Alim unutmuş, kalem unutmamış
* İnsan ne kadar eğitimli, bilgi sahibi olursa olsun, her şeyi aklında tutması mümükün değildir. Bir süre sonra bildiklerini unutabilir. Değerli ve önemli bilgiler unutulmaması için yazılı olarak arşivlenmelidir. Böylece bilgiler yüzyıllar boyunca kuşaktan kuşağa geçer. Herkes onu okur, faydalanır, birbirine anlatır.
* İnsan ne kadar bilgili olursa olsun, her şeyi aklında tutamaz, birçoklarını unutur.Unutulmaması istenen şey, yazılmalıdır. Böylece yüzyıllar boyunca kuşaktan kuşağa geçer.Herkes onu okur, birbirine anlatır.
* Hitabeler gibi yazılı anıtları günümüze taşıyan tek belirti ve önem kazanmasını sağlayan tek kavram üzerlerindeki yazılardır. Alimde olsak, bilim adamıda olsak, beyin tekrar edilmeyen herşeyi bir zaman sonra unutur, unutmasa bile hatırlatılması için bir ibare arar. Ancak yazılı hiçbir şey unutulmaz, her görüldüğünde hatırlanır, hatırlanmasa bile bilmeyen bir insana ne anlatılmak istediğini anlatmaya yeterlidir. Herkes yazılı olanı bilir, kuşaktan kuşağa bu hep bu şekilde olmuştur.
Alimden zalim de doğar
Bilginlerin topluma büyük katkıları vardır. Düşünülür ki bilgin kişinin çocuğu da kendisi gibi olur. Oysa bilgin bir kimsenin çocuğu bazen zararlı bir insan da olabilir.

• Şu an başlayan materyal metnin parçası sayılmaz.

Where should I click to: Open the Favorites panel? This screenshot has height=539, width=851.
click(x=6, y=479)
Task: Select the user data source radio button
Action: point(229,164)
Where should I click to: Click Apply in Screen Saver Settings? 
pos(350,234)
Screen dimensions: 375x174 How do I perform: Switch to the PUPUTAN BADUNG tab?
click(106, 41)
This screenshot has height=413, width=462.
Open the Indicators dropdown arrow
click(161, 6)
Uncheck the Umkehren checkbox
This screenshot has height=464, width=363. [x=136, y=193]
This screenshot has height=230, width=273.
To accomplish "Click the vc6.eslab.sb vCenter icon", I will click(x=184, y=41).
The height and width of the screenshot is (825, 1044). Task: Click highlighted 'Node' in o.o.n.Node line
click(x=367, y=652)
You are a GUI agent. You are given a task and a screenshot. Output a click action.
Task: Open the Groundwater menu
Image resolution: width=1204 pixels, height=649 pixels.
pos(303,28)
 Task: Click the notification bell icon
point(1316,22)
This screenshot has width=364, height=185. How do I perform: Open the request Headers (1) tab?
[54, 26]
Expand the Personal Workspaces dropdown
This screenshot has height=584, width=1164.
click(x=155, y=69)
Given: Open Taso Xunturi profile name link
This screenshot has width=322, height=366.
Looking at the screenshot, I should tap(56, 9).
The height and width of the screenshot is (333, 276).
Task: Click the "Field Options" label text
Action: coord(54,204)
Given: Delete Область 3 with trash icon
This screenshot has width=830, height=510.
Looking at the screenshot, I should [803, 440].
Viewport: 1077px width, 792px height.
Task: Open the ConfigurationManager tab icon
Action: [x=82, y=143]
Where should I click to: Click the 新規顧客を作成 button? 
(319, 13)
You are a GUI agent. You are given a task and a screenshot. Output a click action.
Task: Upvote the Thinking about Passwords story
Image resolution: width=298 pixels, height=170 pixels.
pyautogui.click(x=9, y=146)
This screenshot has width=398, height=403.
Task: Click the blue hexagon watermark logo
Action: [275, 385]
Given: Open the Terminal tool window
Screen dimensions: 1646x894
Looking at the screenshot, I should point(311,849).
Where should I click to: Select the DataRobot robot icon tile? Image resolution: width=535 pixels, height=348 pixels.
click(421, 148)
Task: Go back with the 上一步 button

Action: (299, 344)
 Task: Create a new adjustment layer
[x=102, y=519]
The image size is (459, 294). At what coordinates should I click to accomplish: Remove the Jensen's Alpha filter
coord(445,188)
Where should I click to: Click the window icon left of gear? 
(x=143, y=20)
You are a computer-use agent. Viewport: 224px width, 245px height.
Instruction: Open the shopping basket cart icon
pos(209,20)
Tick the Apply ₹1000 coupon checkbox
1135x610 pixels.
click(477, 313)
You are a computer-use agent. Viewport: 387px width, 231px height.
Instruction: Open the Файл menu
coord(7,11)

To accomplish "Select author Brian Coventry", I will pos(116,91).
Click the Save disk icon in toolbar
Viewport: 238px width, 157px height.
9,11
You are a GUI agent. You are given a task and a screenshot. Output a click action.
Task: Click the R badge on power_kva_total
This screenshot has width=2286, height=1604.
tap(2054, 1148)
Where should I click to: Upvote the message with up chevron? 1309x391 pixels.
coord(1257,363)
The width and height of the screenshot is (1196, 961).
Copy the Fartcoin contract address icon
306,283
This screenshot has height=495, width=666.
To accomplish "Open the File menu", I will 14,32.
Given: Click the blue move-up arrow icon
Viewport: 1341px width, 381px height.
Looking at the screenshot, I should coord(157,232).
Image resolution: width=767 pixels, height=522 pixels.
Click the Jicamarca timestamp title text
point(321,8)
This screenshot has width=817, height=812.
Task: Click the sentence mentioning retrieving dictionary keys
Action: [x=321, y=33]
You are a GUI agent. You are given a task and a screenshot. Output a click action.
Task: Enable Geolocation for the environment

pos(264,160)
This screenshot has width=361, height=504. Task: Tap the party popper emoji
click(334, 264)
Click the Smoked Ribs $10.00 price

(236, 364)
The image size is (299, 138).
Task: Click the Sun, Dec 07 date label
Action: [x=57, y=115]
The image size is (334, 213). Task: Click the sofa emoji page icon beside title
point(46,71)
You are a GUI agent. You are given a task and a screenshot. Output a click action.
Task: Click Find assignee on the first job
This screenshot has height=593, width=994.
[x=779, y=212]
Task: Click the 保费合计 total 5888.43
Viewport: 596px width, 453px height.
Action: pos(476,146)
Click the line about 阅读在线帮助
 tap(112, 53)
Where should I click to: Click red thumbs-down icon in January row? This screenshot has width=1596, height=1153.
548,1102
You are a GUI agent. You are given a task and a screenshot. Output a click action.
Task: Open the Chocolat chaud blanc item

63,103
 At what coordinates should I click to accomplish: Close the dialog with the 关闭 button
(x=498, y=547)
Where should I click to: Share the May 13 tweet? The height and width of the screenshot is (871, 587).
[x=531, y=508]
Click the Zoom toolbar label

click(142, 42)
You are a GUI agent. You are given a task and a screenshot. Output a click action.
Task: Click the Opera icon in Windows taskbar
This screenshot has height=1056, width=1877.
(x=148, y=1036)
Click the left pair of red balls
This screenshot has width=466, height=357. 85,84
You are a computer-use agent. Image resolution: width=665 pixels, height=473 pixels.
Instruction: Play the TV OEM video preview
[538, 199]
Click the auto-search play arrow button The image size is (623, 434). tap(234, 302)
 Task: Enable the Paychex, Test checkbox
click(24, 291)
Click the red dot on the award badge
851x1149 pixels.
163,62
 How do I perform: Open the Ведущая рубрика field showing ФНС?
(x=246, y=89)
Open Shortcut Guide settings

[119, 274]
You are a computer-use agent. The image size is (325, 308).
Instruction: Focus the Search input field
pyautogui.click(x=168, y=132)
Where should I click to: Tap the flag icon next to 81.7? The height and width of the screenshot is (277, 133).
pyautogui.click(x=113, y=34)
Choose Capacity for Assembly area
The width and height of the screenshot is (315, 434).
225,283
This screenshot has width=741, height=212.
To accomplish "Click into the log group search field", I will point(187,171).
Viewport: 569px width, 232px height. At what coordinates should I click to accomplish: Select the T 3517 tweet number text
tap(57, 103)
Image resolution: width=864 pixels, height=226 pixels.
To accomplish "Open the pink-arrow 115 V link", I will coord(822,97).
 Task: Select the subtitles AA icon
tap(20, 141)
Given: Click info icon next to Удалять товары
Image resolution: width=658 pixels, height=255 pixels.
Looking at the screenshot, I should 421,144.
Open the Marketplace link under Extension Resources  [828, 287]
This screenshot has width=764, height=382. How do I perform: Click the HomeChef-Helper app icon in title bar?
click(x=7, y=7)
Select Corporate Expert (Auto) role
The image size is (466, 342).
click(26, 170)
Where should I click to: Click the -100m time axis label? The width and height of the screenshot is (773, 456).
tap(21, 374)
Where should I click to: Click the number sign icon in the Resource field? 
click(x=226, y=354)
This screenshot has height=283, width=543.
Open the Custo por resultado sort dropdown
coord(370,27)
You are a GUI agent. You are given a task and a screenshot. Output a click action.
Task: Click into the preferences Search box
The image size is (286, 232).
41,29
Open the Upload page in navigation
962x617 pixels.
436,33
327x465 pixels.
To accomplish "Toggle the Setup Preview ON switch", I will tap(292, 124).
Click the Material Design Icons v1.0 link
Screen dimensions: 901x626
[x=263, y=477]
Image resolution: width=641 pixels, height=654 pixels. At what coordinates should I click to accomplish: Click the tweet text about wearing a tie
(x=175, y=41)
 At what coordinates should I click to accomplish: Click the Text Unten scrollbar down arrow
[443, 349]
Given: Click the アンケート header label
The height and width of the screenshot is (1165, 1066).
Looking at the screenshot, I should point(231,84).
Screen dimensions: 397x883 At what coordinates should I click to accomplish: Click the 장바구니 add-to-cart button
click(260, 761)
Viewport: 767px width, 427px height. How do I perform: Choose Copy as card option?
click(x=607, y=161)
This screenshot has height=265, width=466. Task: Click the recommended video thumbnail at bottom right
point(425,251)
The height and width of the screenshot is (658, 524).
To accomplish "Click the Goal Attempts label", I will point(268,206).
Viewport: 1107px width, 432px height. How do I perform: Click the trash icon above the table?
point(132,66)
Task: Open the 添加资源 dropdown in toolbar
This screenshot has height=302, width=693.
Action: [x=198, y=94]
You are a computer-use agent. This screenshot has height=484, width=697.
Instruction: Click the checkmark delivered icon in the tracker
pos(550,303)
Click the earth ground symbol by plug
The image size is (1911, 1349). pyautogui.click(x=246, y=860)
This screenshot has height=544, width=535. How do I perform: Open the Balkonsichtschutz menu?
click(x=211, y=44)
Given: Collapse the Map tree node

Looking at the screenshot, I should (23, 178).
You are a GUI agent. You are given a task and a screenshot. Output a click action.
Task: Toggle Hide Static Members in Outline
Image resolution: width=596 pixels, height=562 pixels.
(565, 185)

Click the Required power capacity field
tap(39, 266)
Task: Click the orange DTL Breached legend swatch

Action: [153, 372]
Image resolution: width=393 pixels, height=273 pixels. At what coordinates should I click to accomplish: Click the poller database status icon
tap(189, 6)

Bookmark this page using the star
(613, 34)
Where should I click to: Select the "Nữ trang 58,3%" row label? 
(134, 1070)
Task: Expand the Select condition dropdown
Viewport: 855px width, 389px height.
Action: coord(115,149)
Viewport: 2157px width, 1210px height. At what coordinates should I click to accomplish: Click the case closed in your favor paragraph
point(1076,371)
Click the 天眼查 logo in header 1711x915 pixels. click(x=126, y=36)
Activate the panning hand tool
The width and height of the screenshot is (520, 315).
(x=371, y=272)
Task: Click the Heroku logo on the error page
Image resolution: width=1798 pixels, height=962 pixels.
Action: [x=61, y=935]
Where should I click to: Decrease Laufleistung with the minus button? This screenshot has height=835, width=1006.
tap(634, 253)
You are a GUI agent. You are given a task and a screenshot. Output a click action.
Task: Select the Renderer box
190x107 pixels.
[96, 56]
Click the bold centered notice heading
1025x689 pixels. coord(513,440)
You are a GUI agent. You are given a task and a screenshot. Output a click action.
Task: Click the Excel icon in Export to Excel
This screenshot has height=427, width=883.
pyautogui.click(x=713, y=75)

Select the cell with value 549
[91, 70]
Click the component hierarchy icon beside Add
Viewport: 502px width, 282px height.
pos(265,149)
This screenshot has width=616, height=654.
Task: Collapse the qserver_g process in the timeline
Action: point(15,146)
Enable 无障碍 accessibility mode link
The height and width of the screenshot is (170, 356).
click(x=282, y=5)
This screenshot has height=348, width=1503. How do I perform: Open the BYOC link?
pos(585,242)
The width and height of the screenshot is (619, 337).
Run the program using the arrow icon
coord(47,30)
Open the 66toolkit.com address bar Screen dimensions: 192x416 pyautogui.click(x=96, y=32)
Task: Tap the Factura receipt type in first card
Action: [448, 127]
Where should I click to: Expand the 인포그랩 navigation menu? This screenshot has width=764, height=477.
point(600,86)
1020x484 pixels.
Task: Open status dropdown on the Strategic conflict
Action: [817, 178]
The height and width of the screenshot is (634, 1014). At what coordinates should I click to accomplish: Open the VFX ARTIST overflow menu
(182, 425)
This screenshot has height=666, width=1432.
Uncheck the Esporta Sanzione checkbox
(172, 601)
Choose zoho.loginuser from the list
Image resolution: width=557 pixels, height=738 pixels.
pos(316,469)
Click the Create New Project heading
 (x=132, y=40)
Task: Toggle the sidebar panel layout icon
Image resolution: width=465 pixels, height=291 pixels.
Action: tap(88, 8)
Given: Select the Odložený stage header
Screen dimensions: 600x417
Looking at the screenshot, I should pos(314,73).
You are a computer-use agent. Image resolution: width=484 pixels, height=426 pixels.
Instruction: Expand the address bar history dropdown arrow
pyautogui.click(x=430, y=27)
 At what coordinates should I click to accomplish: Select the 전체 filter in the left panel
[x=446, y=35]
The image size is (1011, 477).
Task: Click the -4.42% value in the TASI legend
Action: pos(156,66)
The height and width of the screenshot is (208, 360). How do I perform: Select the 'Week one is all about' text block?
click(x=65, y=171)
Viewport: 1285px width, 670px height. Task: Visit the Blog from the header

Bir zalimden bir alim doğar
Kötü kişilerin topluma zararları vardır. Düşünülür ki kötü kişinin çocuğu da kendisi gibi kötü olur. Oysa kötü bir kimsenin çocuğu bazen faydalı ve çok değerli bir insan da olabilir. İnsanları değerlendirirken bireysel olarak değerlendirmek en doğrusudur.
Amelsiz alim, yemişsiz ağaç gibidir
Hayatta uygulamaya geçmeyen, fayda sağlamayan hiçbir bilginin kıymeti ve önemi yoktur. Okuyup öğrendiklerini hayatına uygulamayan kişi de meyve vermeyen ağaç gibi kıymetsizdir.
Âlim ile düşüp kalkan âlim olur
İnsanın bir şeyi bilmemesi ayıp olmadığı gibi utanılacak bir yanı da yoktur. Ancak imkân varken bilmediklerini sorup öğrenmesi gerekir. Çünkü insan, bilmeden yanlış bir yola saparak hem kendine, hem de başkalarına zarar verebilir. Bilenlerin, âlimlerin yanında bulunanların, onlardan bir şeyler öğrenenlerin, zamanla bilgisi artacak ve kendileri başkalarına öğreteceklerdir. Bildiklerini öğretip birilerini dertten kurtaranlar de âlimlerdir.
Zenginin sermayesi kasasında, âlimin sermayesi kafasında
Varlıklı, zengin kişinin zenginliği parasıdır, her işini parayla kolayca yaptırır; bilgin kişinin zenginliği ise kafasındaki bilgisidir, düşüncesidir.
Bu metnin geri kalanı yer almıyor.